> **DATA SUPPLIED**
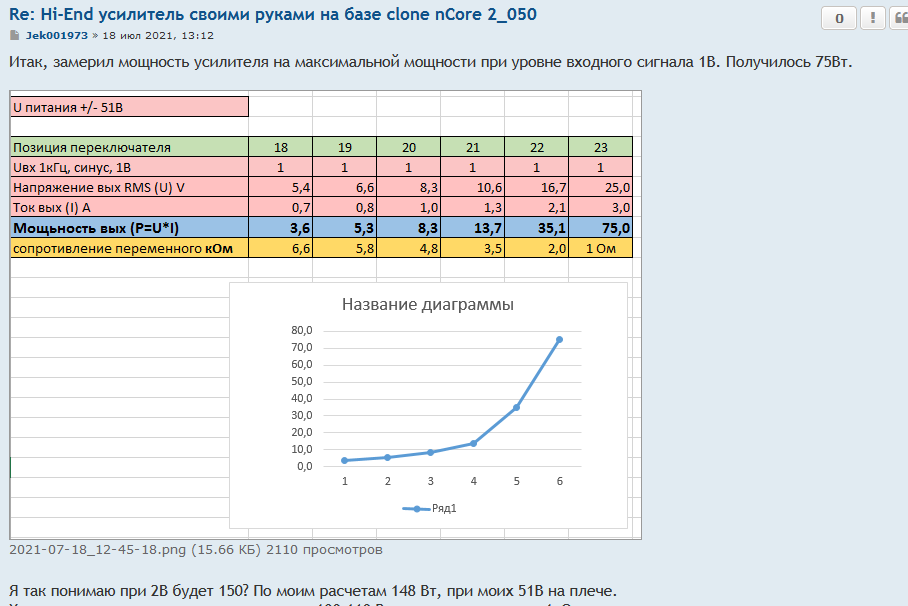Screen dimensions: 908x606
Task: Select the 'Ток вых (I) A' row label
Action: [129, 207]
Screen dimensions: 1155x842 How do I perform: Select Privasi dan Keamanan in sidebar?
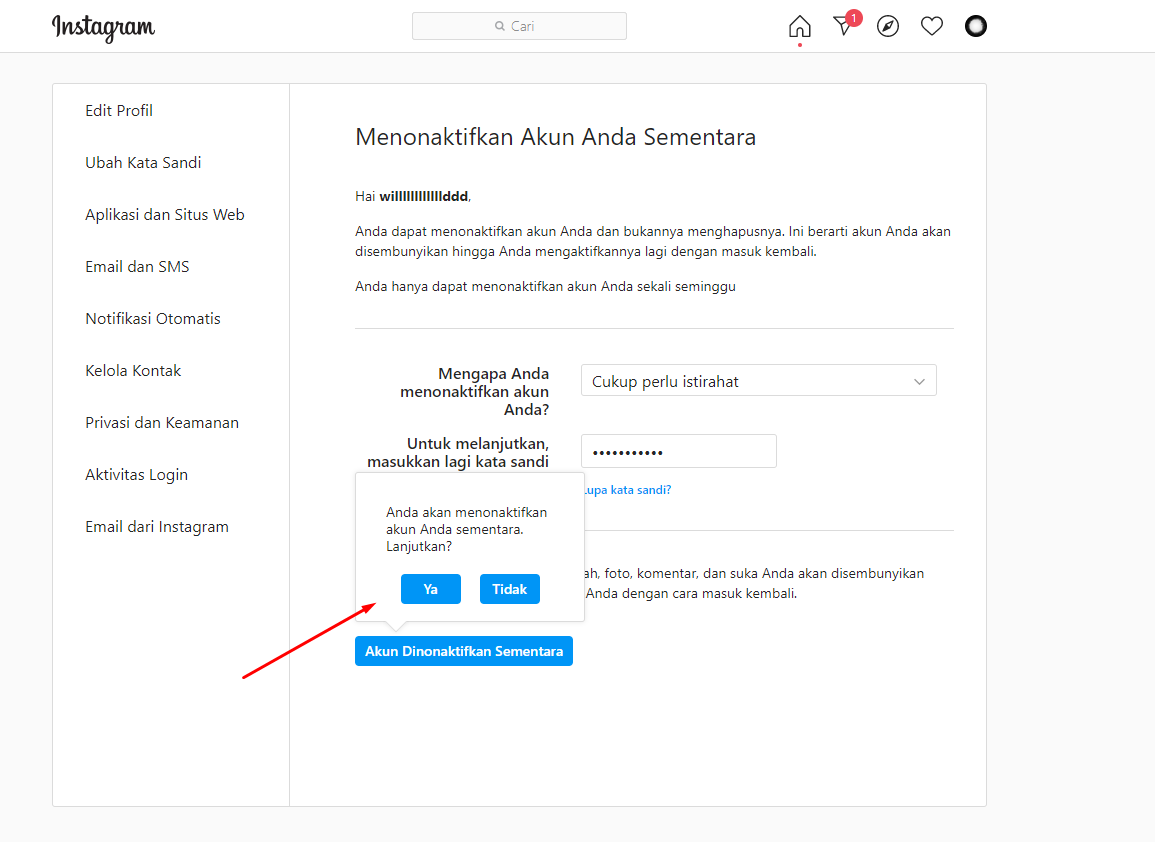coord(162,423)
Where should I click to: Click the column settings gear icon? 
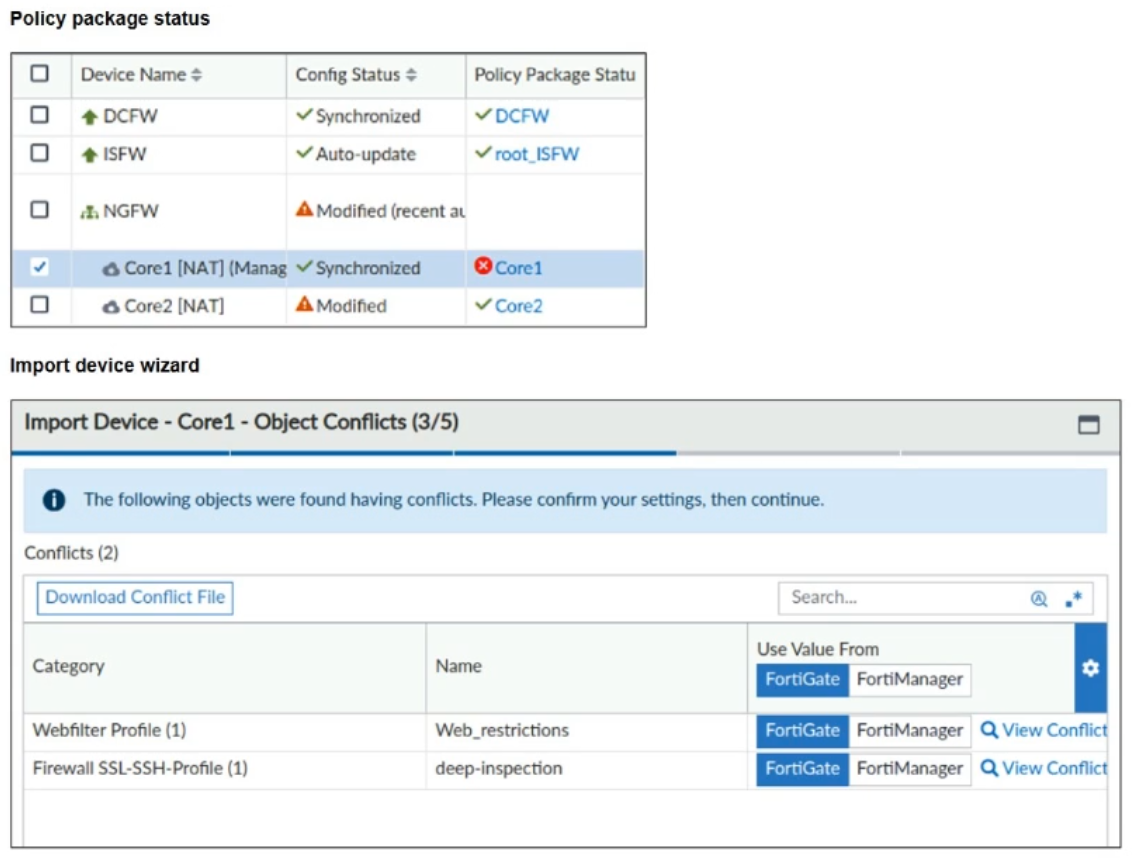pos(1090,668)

> **YOUR INSTRUCTIONS**
What you give back must be exactly the lines of the listing above from the line containing "Where should I" through its last line, inclusive, without pictures, please.

> **OUTPUT BELOW**
Where should I click to: Click the column settings gear icon? 
pos(1090,668)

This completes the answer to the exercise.